Dataset items:
* * *

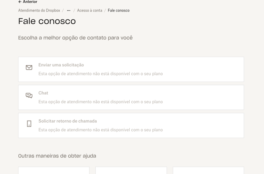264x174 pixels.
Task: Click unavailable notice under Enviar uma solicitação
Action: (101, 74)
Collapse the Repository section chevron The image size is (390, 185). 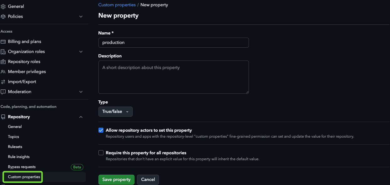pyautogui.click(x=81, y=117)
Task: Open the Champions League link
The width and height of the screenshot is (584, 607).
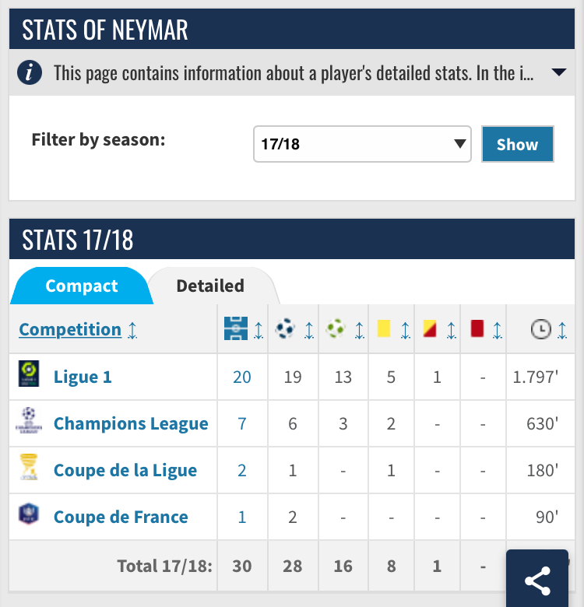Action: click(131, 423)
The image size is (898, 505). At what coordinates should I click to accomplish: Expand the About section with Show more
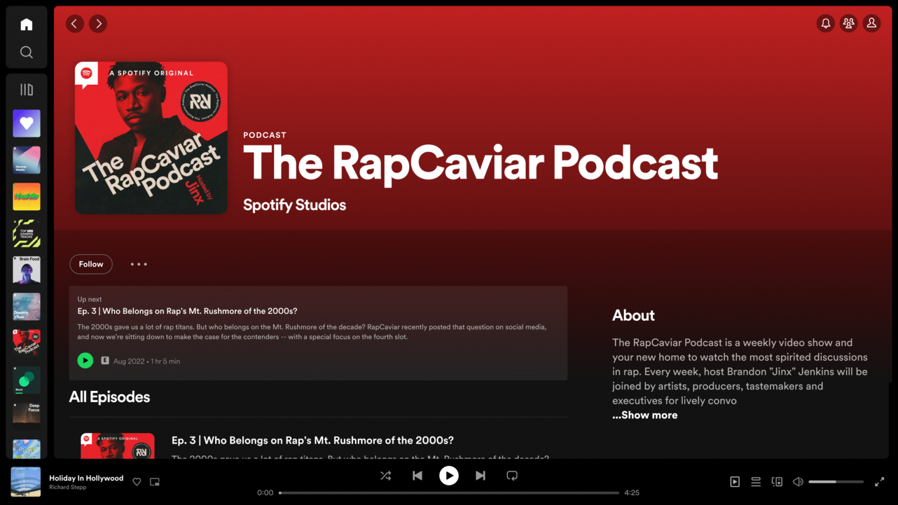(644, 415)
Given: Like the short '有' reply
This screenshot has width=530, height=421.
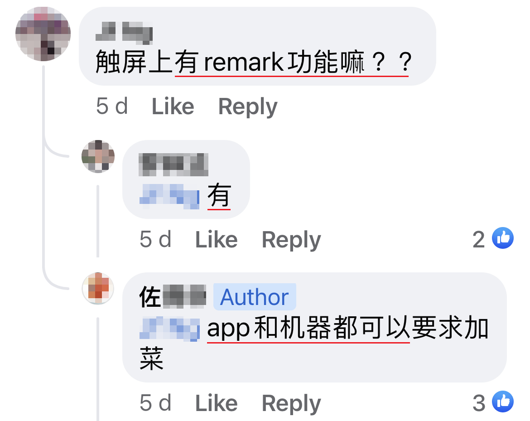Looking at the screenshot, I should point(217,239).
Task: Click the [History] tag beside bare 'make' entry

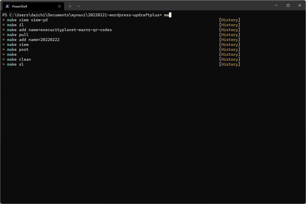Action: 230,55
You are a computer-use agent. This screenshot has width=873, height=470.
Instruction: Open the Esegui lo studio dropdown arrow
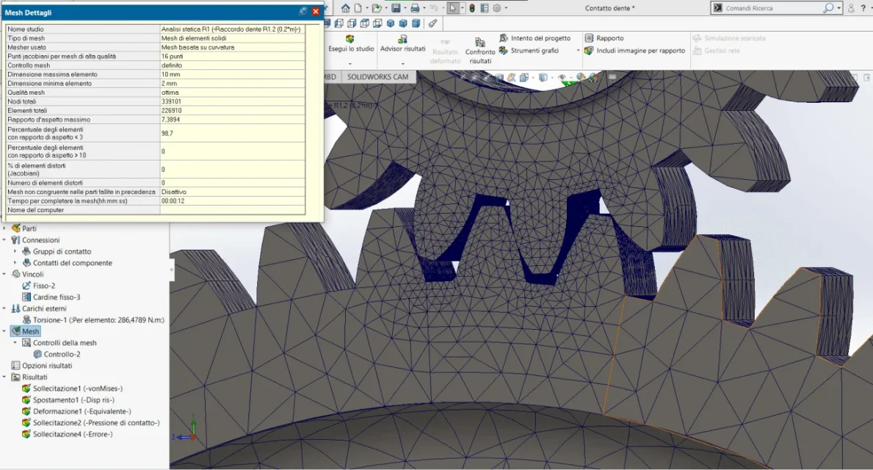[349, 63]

* * *

§ REQUIREMENT: Starting at the line that contains "Instruction: Open the", transcribe each line through the last one of the entries above, exactly and without pictures.

§ WRITTEN SOLUTION:
Instruction: Open the Esegui lo studio dropdown arrow
[349, 63]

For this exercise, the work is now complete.